L’ampleur et la durée de ce repli des cours semblent indiquer une sévère glissade de plusieurs années, telle qu’on en a connu après les sommets de 2000 et de 2007. Cependant, malgré tout, les intervenants veulent majoritairement croire à un accident de parcours ou à une purge qui permettra de retrouver une nouvelle phase de progression. Il est vrai qu’à l’époque, les causes des crises apparaissaient clairement (krach des valeurs Internet en 2000, subprimes en 2008), alors que, cette fois, on ne distingue pas où se trouve le baril d’explosifs.
La raison est pourtant simple : ça va mal partout ! Ou, si l’on veut identifier le coupable, nous sommes dans une crise de la dette, et de la dette, il y en a partout. Il y a trop de dette chez les États (très peu de pays dans le monde équilibrent leurs comptes), dans certaines entreprises (obligations à haut rendement, ou high-yield, souvent pourries), chez certains ménages (dette étudiante aux U.S., bulle immobilière au RU et dans certains États américains) et, surtout, dans les banques (créances douteuses, faiblesse des fonds propres par rapport à leurs engagements, de l’ordre de 1/30 en Europe). La chute du prix du baril de pétrole constitue certes une cause de la crise pour les pays exportateurs, mais elle révèle aussi que la montagne de dette investie dans le pétrole de schiste aux États-Unis a grandi trop vite et trop facilement. Les taux zéro ont joué le même rôle de facilitateur que pour la bulle des subprimes, et on connaît le résultat.
Toutes ces dettes deviennent de plus en plus lourdes à porter à mesure que la situation de l’économie réelle se dégrade : panne de croissance au Japon et en Europe, croissance réelle de l’ordre de 2% en Chine seulement, impossibilité pour les États d’augmenter encore la pression fiscale (et incapacité à diminuer leurs dépenses, essentiellement sociales et clientélistes), augmentation des créances douteuses dans les banques (notamment en Italie). Résultat, ça craque de partout.
L’agence Bloomberg signale ce chiffre anecdotique mais révélateur de la situation économique : il coûte désormais moins cher de louer à la journée un navire marchand de 335 mètres de long (1100 pieds) qu’une Ferrari F40. La crise touche l’économie réelle mais pas encore le trader qui loue sa voiture de luxe, mais ça ne saurait tarder.

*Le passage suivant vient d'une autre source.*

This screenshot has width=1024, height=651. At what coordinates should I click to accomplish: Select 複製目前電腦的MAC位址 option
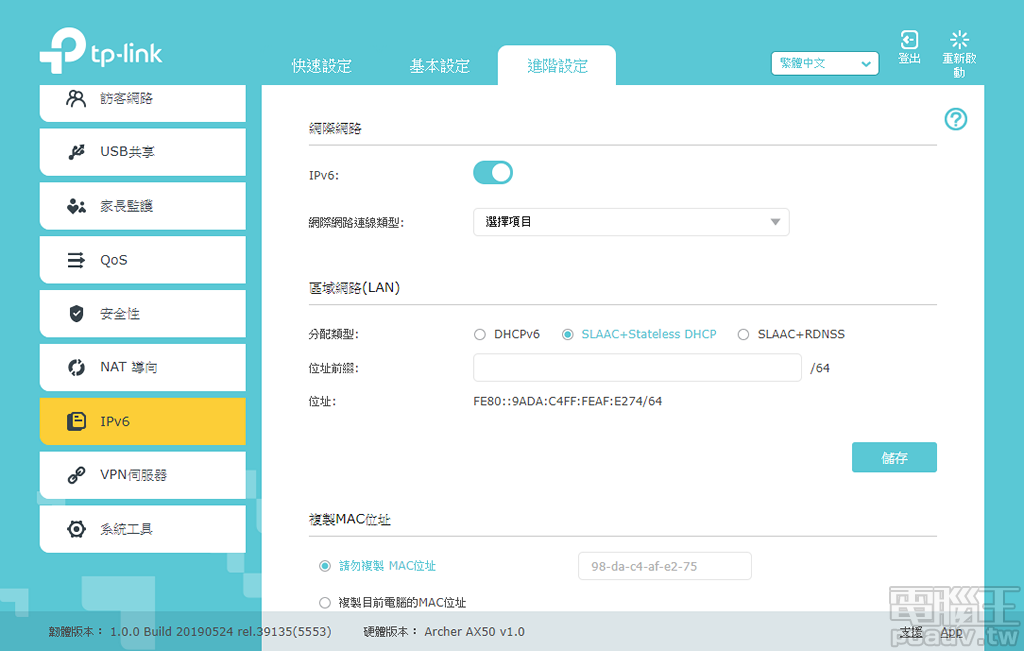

La preuve que les marchés n’ont pas compris ce qui se passe : après plusieurs jours de recul, ils ont nettement rebondi jeudi et vendredi dernier, suite aux déclarations de Mario Draghi affirmant qu’"il n'y a pas de limites" à l'utilisation des instruments de politique monétaire et qu’il agirait sans doute dès le mois de mars. Et pourquoi pas un nouveau plan de Quantitative Easing, un QE4, de la part de Janet Yellen ? Encore un bol de punch de la Fed et de la BCE ? Cette croyance en la toute puissance des banques centrales – les totems modernes de notre économie – est suicidaire. Mais les marchés ne le savent pas encore.